I bet you already know swallowing exceptions in a generic try-catch block generally is a bad practice. But why is it so, exactly?

The problem with such approach is that instead of revealing issues in the software, we mask them and thus extend the feedback loop. If something goes wrong with the application, it wouldn't be obvious. The incorrect behavior is now hidden from the eyes of developers and end users and might stay unnoticed for a long time.

Moreover, the application's persistence state may get corrupted if the code continues executing after an error took place.

The fix here is simple, we just need to add a "throw" statement to the catch block:

Code: Select all
try
{
    DoSomething();
}
catch (Exception ex)
{
    Logger.Log(ex);
    throw;
}

Benefits of the fail fast practice

So, what are the benefits the fail fast principle provides?

@ Shortening the feedback loop. The costs of fixing a bug found while software is under development is an order of magnitude less than when it's in production. It is remarkable how quickly bugs are revealed when you stick to the fail fast principle. Even if the application is in production, you are still better off letting the end users know if something went wrong with it.

@ The confidence the software works as intended. You might have heard about some strongly-typed functional languages. Their type system is so strict that if you manage to compile a program written in such language, then it most likely will work right. We can say the same about a program written with the fail fast principle in mind. If such program is still running, it most likely does its job correctly.

@ The protection of the persistence state. I mentioned this issue earlier. If we allow the software to continue working after an error occurs, it may come into an invalid state, and, more importantly, save that state to the database. This, in turn, leads to a bigger problem – data corruption – which can't be solved just by restarting the application.

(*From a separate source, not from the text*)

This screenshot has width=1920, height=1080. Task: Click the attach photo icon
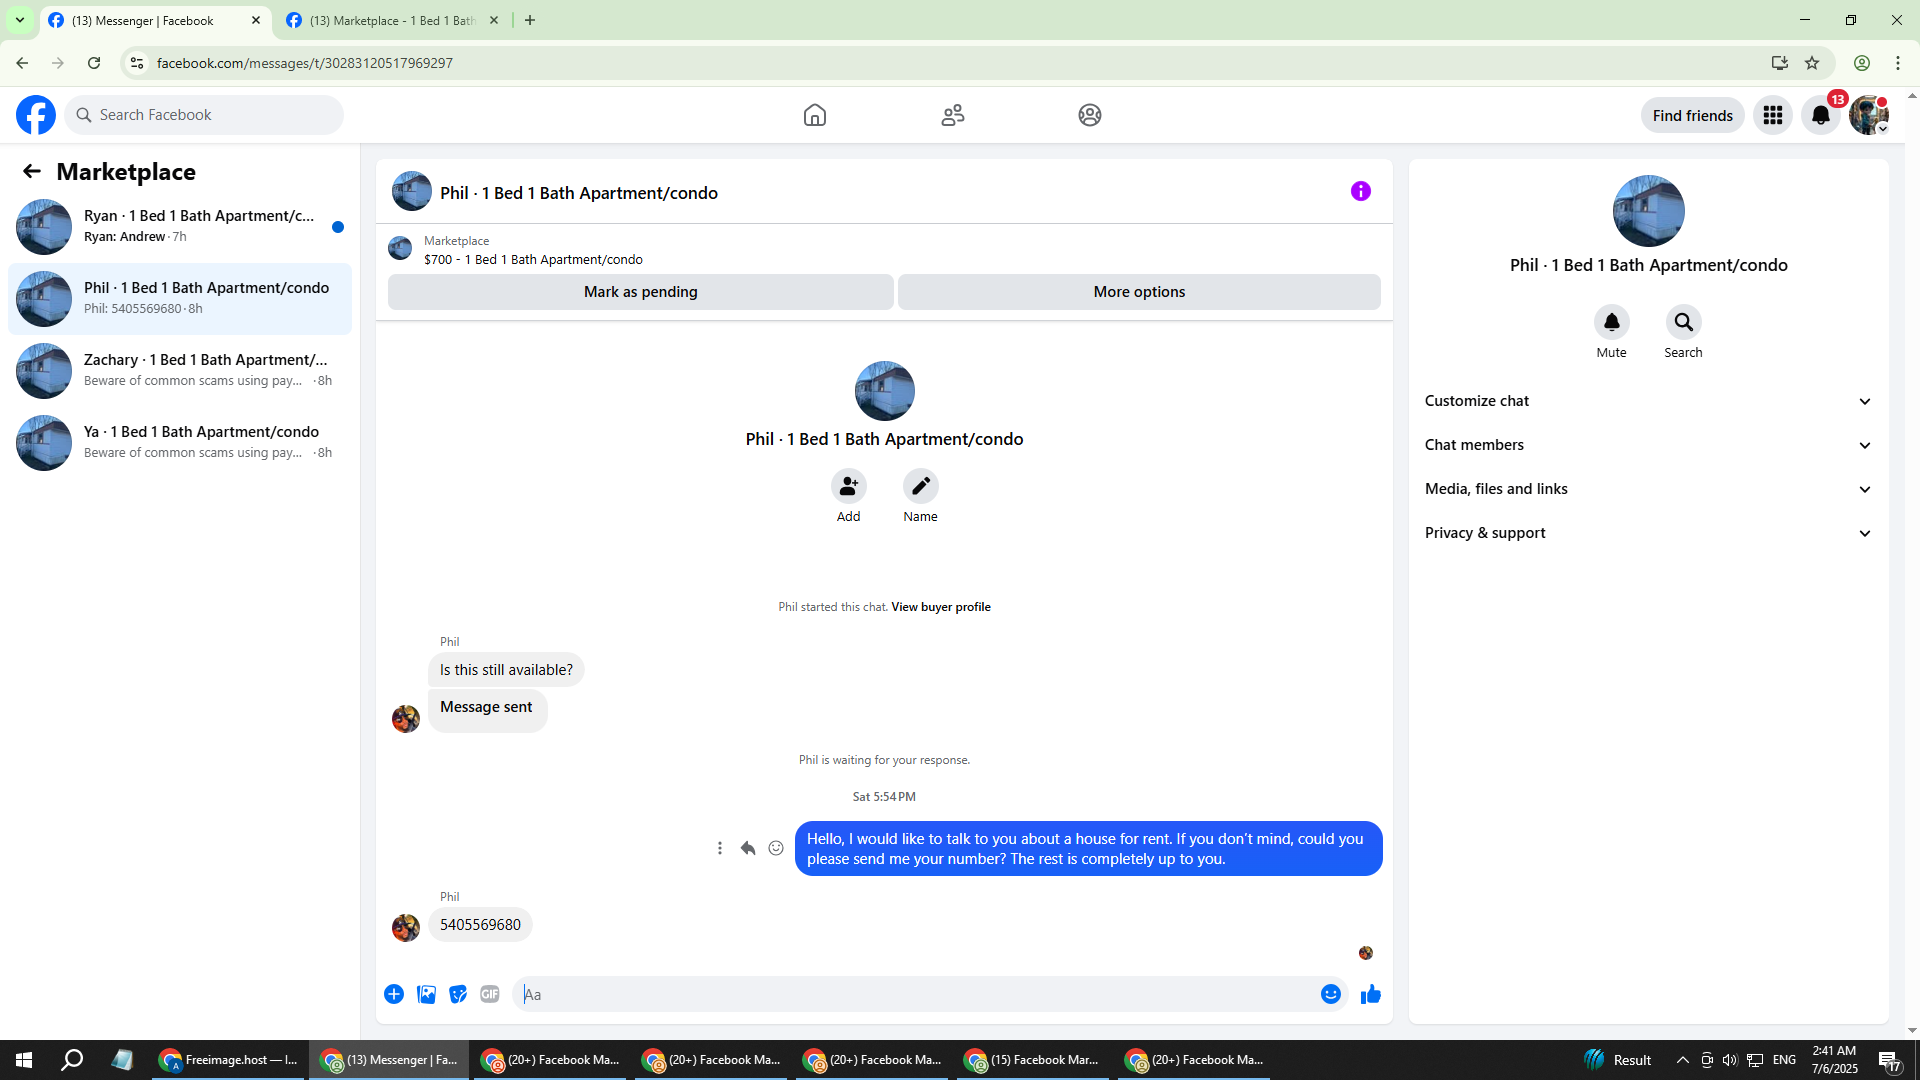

Failing silently is like burying your head in the sand. It doesn't solve the underlying problem, only pretends the problem isn't there.

The fail fast principle in practice

In most cases, adhering to the fail fast principle means we should shut down the application (probably, with a polite apology) in case of any unexpected situation.

There are cases where we don't have to kill the whole process, though. If the software is inherently stateless meaning that it doesn't store any state in memory between the operations, it might be just fine to halt only the operation the error took place in and let the application continue working.

An example here is a web server. Requests it processes don't leave any marks in the server's memory so we don't have to shut it down. Another good example would be a background job.

The fail fast principle and design by contract

The principle is highly related to the design by contract concept.

The main purpose of code contracts is to give the ability to quickly determine issues in our code. Design-by-contract programming takes the fail fast principle to its extreme. It prescribes that software developers should define a formal set of rules the code itself and its clients should live by and crash the application if any violation of those rules takes place.

The great strictness makes it even possible to create static analyzers on top of the code contracts so that the problems can be revealed on the compilation stage, without ever launching the app.

Summary

Following the fail fast principle can become a great source of confidence your application works correctly. The main point here is that we shouldn't let any unexpected situation escape our attention.

Let your software fail fast. That, in turn, would allow you to quickly fix any problem in it.